В наши дни мечта о вечности как будто навсегда побеждена. Гигантские дома заслонили небо, кишащие городской жизнью улицы закрыли горизонт. Некуда выйти из человеческого. Побежденные художники начинают петь гимны городу, первый пример подает Верхарн. А призывы Рескина, Толстого, Эмерсона и Метерлинка, появление братства прерафаэлитов9 являются показателями того, как велика опасность поглощения развившимся и осложнившимся человеческим хаосом. Эти крики о помощи, призывы к спасению; они порождены страшной силой человеческой топи, поглощающей все вечное, вневременное, абсолютное и возвеличивающей сегодняшние цели мелкого муравейника. Мириады лилипутов обессиливают и связывают спящий дух человечества. Вместе с уничтожением древнего широкого, я бы сказал, «космического» сознания (в противоположность узкочеловеческому) проваливаются в топь и поглощаются ею величайшие ценности: радости жизни, святого праздника жизни, вечного коронования живущей души каждым новым солнечным днем. Исчезает возможность лично-человеческого самоутверждения перед лицом стихий. Натиск их страшен, так страшен, что выбивает из-под ног человека фундамент, его устой, заставляет беспомощно и бессильно дрожать и метаться.
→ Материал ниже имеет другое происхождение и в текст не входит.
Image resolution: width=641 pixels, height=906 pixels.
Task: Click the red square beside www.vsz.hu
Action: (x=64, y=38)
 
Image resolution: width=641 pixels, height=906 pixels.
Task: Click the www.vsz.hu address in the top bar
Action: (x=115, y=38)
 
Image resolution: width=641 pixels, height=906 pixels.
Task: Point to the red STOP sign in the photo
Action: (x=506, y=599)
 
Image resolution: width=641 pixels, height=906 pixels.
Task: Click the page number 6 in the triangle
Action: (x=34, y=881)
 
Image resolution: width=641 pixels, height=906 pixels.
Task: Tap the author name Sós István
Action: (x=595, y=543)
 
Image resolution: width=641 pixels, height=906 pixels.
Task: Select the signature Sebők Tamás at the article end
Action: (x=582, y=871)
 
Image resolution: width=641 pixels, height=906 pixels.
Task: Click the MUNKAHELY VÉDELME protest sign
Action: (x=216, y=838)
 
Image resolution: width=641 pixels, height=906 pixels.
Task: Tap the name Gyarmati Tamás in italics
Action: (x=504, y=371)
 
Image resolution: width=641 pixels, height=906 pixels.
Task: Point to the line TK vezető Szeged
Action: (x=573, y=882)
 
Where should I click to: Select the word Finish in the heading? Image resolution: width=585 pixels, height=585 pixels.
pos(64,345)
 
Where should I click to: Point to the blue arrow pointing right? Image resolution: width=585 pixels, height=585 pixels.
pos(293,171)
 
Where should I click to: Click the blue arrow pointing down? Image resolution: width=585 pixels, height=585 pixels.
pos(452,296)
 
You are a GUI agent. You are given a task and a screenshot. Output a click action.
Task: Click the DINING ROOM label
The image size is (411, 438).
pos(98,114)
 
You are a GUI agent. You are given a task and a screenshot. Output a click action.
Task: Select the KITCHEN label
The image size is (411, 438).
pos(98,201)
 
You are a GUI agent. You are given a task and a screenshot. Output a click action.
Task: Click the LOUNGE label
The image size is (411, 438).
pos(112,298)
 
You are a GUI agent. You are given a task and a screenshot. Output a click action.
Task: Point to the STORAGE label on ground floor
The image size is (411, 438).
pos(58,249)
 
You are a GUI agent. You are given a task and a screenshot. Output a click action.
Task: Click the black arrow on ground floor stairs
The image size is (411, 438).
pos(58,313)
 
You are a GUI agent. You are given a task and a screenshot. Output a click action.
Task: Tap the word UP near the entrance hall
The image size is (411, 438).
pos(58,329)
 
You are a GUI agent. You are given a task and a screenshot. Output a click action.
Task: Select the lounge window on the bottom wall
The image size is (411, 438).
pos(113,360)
Гордый при жизни человеческий дух в смертный час жалок и унизительно слаб.

Немыслимо представить в современности поэта, который обладал бы фанатической убежденностью Данта в существовании бессмертной потусторонней жизни, кто запечатлел бы все свои дни мечтой об этом мире и ожиданием входа в него. Попытка прерафаэлитского братства возродить древнее религиозное жизнеощущение была мечтой, осуществленной не в реальности, а в снах и галлюцинациях поэтов и художников. Протестуя против человеческого абсолютизма, призывая к священной простоте и глубокому смиренномудрию художника дорафаэлевской эпохи, они грезили об утраченной глубине и красоте, о стертой пыльце наивного мистического мироприятия с крыльев души человеческой. И Берн-Джонс, и Россетти, и Гольман Гент10 оставались фантастами-художниками, которые предавались нарочито вызванным мистическим, чувственно-сказочным снам, запираясь для этого в собственном доме, опасаясь высунуть голову за дверь, чтобы нежную паутину их визионерного художества не прорвал камень, брошенный из реально-человеческого.